Exercise description
Print every one of the rows below verbatim, keeping their order and changing nothing.

■ ■ ■ ■

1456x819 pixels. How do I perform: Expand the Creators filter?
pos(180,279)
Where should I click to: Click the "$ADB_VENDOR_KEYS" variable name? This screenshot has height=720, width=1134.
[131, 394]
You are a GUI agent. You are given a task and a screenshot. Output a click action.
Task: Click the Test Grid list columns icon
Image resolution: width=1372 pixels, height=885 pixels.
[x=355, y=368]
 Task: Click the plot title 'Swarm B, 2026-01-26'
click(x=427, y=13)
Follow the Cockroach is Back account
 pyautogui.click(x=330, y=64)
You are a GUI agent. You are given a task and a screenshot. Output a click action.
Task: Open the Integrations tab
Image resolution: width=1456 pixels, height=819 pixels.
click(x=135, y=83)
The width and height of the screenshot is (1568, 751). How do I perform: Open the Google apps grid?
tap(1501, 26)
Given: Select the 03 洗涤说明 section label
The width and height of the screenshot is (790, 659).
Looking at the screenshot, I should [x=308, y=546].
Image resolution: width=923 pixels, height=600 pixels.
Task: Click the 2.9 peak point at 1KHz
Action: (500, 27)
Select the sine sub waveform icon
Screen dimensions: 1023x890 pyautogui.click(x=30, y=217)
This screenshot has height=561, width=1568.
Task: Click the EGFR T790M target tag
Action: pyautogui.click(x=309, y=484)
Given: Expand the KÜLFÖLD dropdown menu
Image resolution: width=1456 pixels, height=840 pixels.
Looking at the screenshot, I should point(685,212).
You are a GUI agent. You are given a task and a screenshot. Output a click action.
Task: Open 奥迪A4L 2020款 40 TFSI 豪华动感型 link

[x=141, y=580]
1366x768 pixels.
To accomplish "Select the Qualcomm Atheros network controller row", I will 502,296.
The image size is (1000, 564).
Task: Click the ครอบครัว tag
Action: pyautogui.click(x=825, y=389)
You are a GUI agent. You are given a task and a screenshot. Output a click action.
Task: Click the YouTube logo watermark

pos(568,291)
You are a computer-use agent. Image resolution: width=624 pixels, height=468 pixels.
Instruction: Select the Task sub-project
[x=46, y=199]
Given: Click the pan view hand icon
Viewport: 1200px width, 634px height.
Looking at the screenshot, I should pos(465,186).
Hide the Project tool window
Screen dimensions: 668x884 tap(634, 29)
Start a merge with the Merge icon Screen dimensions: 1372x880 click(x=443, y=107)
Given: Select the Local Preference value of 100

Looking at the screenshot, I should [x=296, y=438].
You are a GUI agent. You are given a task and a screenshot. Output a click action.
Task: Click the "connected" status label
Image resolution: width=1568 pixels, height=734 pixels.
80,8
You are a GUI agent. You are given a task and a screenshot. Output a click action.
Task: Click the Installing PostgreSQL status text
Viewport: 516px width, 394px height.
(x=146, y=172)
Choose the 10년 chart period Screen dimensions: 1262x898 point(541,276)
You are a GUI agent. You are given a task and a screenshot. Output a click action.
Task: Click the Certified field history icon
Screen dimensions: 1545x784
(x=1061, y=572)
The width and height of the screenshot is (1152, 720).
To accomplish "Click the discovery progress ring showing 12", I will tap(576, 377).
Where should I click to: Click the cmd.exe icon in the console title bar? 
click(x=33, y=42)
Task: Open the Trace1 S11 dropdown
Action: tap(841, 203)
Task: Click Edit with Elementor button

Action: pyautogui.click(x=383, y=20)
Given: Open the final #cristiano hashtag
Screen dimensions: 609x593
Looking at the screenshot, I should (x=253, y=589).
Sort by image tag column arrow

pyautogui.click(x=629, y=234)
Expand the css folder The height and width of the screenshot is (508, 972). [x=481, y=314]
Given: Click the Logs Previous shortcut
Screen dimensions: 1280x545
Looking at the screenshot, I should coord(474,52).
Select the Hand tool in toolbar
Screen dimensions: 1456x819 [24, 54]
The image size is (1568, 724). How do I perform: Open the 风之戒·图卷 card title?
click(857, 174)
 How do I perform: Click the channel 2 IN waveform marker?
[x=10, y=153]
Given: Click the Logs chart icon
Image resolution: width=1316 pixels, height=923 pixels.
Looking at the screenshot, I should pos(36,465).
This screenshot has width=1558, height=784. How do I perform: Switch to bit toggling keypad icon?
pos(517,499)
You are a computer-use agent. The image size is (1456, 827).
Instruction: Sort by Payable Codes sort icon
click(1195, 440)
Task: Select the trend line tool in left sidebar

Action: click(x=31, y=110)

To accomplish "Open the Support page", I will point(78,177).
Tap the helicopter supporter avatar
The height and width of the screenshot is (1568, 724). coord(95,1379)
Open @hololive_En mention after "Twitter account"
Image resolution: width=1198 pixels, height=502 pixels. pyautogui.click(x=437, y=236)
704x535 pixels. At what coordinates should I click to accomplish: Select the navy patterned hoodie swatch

■ ■ ■ ■

Task response
1456x819 pixels. How do I perform: Expand the Creators filter?
pos(180,279)
Where should I click to: Click the "$ADB_VENDOR_KEYS" variable name? This screenshot has height=720, width=1134.
[131, 394]
You are a GUI agent. You are given a task and a screenshot. Output a click action.
Task: Click the Test Grid list columns icon
Image resolution: width=1372 pixels, height=885 pixels.
[x=355, y=368]
 Task: Click the plot title 'Swarm B, 2026-01-26'
click(x=427, y=13)
Follow the Cockroach is Back account
 pyautogui.click(x=330, y=64)
You are a GUI agent. You are given a task and a screenshot. Output a click action.
Task: Open the Integrations tab
Image resolution: width=1456 pixels, height=819 pixels.
click(x=135, y=83)
The width and height of the screenshot is (1568, 751). How do I perform: Open the Google apps grid?
tap(1501, 26)
Given: Select the 03 洗涤说明 section label
The width and height of the screenshot is (790, 659).
Looking at the screenshot, I should [x=308, y=546].
Image resolution: width=923 pixels, height=600 pixels.
Task: Click the 2.9 peak point at 1KHz
Action: (500, 27)
Select the sine sub waveform icon
Screen dimensions: 1023x890 pyautogui.click(x=30, y=217)
This screenshot has height=561, width=1568.
Task: Click the EGFR T790M target tag
Action: pyautogui.click(x=309, y=484)
Given: Expand the KÜLFÖLD dropdown menu
Image resolution: width=1456 pixels, height=840 pixels.
Looking at the screenshot, I should point(685,212).
You are a GUI agent. You are given a task and a screenshot. Output a click action.
Task: Open 奥迪A4L 2020款 40 TFSI 豪华动感型 link

[x=141, y=580]
1366x768 pixels.
To accomplish "Select the Qualcomm Atheros network controller row", I will 502,296.
The image size is (1000, 564).
Task: Click the ครอบครัว tag
Action: pyautogui.click(x=825, y=389)
You are a GUI agent. You are given a task and a screenshot. Output a click action.
Task: Click the YouTube logo watermark

pos(568,291)
You are a computer-use agent. Image resolution: width=624 pixels, height=468 pixels.
Instruction: Select the Task sub-project
[x=46, y=199]
Given: Click the pan view hand icon
Viewport: 1200px width, 634px height.
Looking at the screenshot, I should pos(465,186).
Hide the Project tool window
Screen dimensions: 668x884 tap(634, 29)
Start a merge with the Merge icon Screen dimensions: 1372x880 click(x=443, y=107)
Given: Select the Local Preference value of 100

Looking at the screenshot, I should [x=296, y=438].
You are a GUI agent. You are given a task and a screenshot. Output a click action.
Task: Click the "connected" status label
Image resolution: width=1568 pixels, height=734 pixels.
80,8
You are a GUI agent. You are given a task and a screenshot. Output a click action.
Task: Click the Installing PostgreSQL status text
Viewport: 516px width, 394px height.
(x=146, y=172)
Choose the 10년 chart period Screen dimensions: 1262x898 point(541,276)
You are a GUI agent. You are given a task and a screenshot. Output a click action.
Task: Click the Certified field history icon
Screen dimensions: 1545x784
(x=1061, y=572)
The width and height of the screenshot is (1152, 720).
To accomplish "Click the discovery progress ring showing 12", I will tap(576, 377).
Where should I click to: Click the cmd.exe icon in the console title bar? 
click(x=33, y=42)
Task: Open the Trace1 S11 dropdown
Action: tap(841, 203)
Task: Click Edit with Elementor button

Action: pyautogui.click(x=383, y=20)
Given: Open the final #cristiano hashtag
Screen dimensions: 609x593
Looking at the screenshot, I should (x=253, y=589).
Sort by image tag column arrow

pyautogui.click(x=629, y=234)
Expand the css folder The height and width of the screenshot is (508, 972). [x=481, y=314]
Given: Click the Logs Previous shortcut
Screen dimensions: 1280x545
Looking at the screenshot, I should coord(474,52).
Select the Hand tool in toolbar
Screen dimensions: 1456x819 [24, 54]
The image size is (1568, 724). How do I perform: Open the 风之戒·图卷 card title?
click(857, 174)
 How do I perform: Click the channel 2 IN waveform marker?
[x=10, y=153]
Given: Click the Logs chart icon
Image resolution: width=1316 pixels, height=923 pixels.
Looking at the screenshot, I should pos(36,465).
This screenshot has width=1558, height=784. How do I perform: Switch to bit toggling keypad icon?
pos(517,499)
You are a computer-use agent. The image size is (1456, 827).
Instruction: Sort by Payable Codes sort icon
click(1195, 440)
Task: Select the trend line tool in left sidebar

Action: click(x=31, y=110)

To accomplish "Open the Support page", I will point(78,177).
Tap the helicopter supporter avatar
The height and width of the screenshot is (1568, 724). coord(95,1379)
Open @hololive_En mention after "Twitter account"
Image resolution: width=1198 pixels, height=502 pixels. pyautogui.click(x=437, y=236)
704x535 pixels. At what coordinates should I click to accomplish: Select the navy patterned hoodie swatch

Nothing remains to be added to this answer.